What type of breast implants can be used for breast augmentation?
The implant is placed in a pocket either directly behind the breast tissue (right) or underneath the pectoral muscle which is located between the breast tissue and chest wall. The size and type of breast implant recommended for you will be determined by your goals for breast enhancement, your existing body frame, and mass, your existing breast tissue, and the preferences you and your plastic surgeon discuss. All breast implants include a solid silicone rubber outer shell, called a lumen.
Breast implant options include:
- Saline breast implants: Filled with sterile salt water. Saline implants may be pre-filled to a predetermined size. Saline may also be filled at the time of surgery to allow for minor modifications in implant size.
- Silicone filled breast implants: Filled with soft, elastic gel. All silicone breast implants are pre-filled and may require a longer incision for implant placement.
Where are the incisions made for the placement of breast implants?
An incision can be made either underneath the breast, just above the crease, around the lower edge of the areola or within the armpit.
One of the advantages of a saline-filled implant is that, because it is filled with saltwater after being inserted, only a small incision is needed. Often, an incision of less than one inch is made underneath the breast, just above the crease, where it is usually quite inconspicuous.
Another possible location for the incision is around the lower edge of the areola. A third alternative is to make a small incision within the armpit.

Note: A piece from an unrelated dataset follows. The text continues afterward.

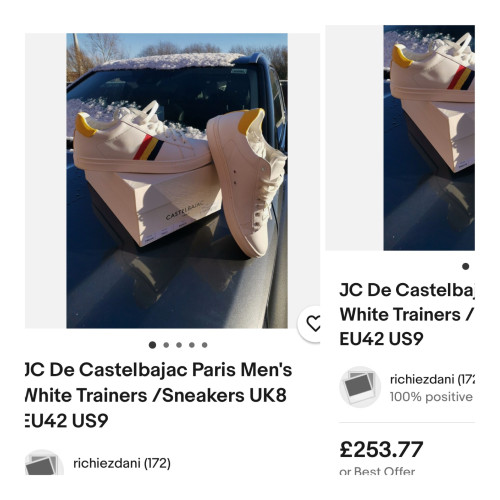
Task: Visit richiezdani (172) profile at bottom left
Action: point(122,463)
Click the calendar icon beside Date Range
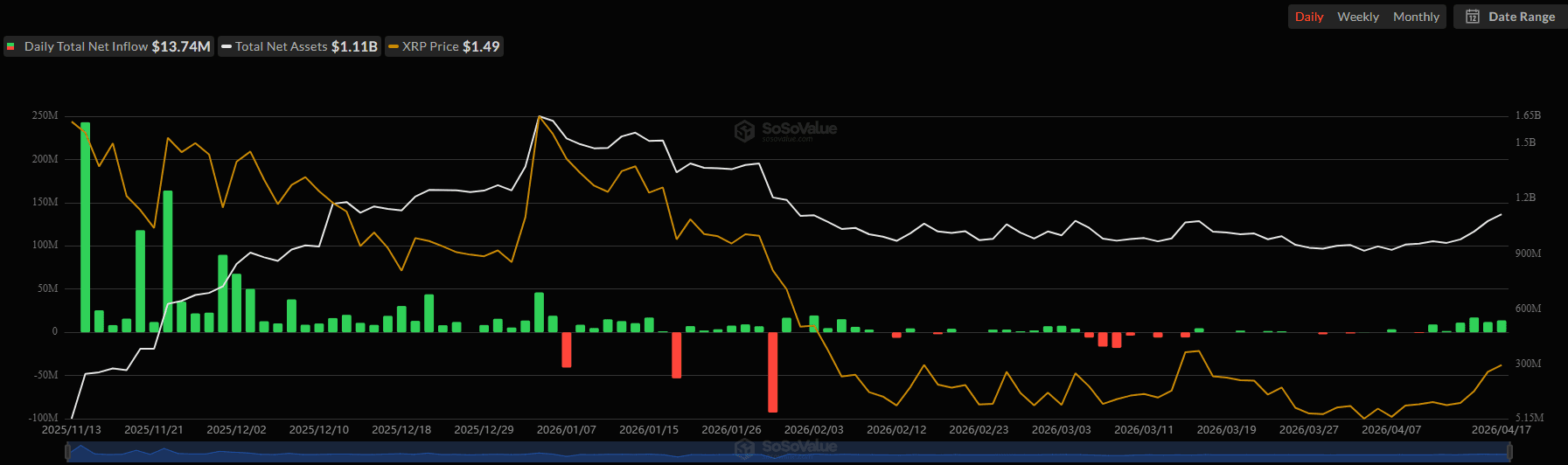 click(1473, 17)
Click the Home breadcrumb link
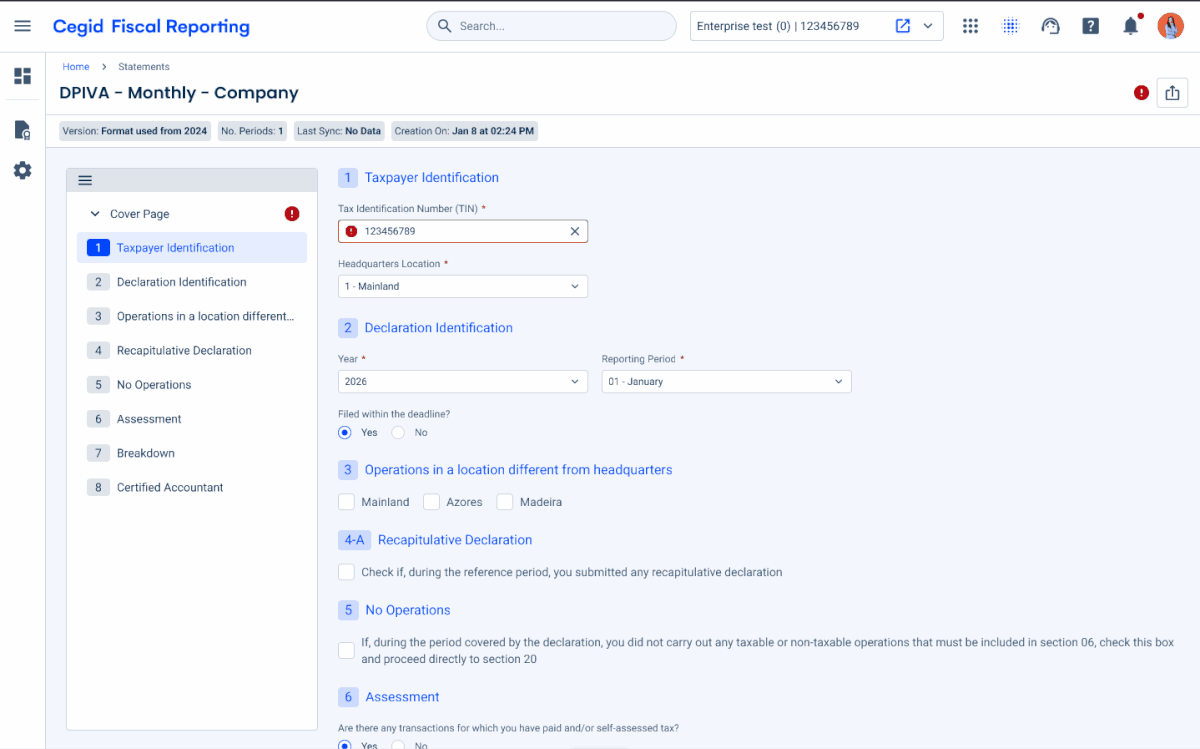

Once the incision is made, the surgeon creates a pocket into which the implant will be inserted. This pocket is made either directly behind the breast tissue or underneath the pectoral muscle which is located between the breast tissue and chest wall.
Every year, many thousands of women undergo successful breast augmentation surgery; however, anyone considering surgery should be aware of both the benefits and risks. I understand that every plastic surgical procedure has risks, but how will I learn more so that I can make an informed decision? The subject of risks and potential complications of surgery is best discussed on a personal basis between you and your plastic surgeon, or with a staff member in your surgeon's office.
Some of the potential complications that may be discussed with you include reactions to anesthesia, blood accumulation that may need to be drained surgically and infection. Although rare, an infection that does not subside with appropriate treatment may require temporary removal of the implant. Changes in nipple or breast sensation may result from breast augmentation surgery, although they usually are temporary.
When a breast implant is inserted, a scar capsule forms around it as part of the natural healing process. The capsule may sometimes tighten and compress the implant, causing the breast to feel firmer than normal. Capsular contracture can occur to varying degrees. If it is severe, it can cause discomfort or changes in the breast's appearance. In such cases, more surgery may be needed to modify or remove the scar tissue, or perhaps remove or replace the implant.
Breast implants are not lifetime devices and cannot be expected to last forever. If a saline-filled implant breaks, its contents are harmlessly absorbed by the body within hours. A definite change in the size of the breast is clearly noticed. Rupture can occur as a result of trauma to the chest, but more commonly it occurs spontaneously with no apparent cause. Surgery will be required to replace the implant, if desired.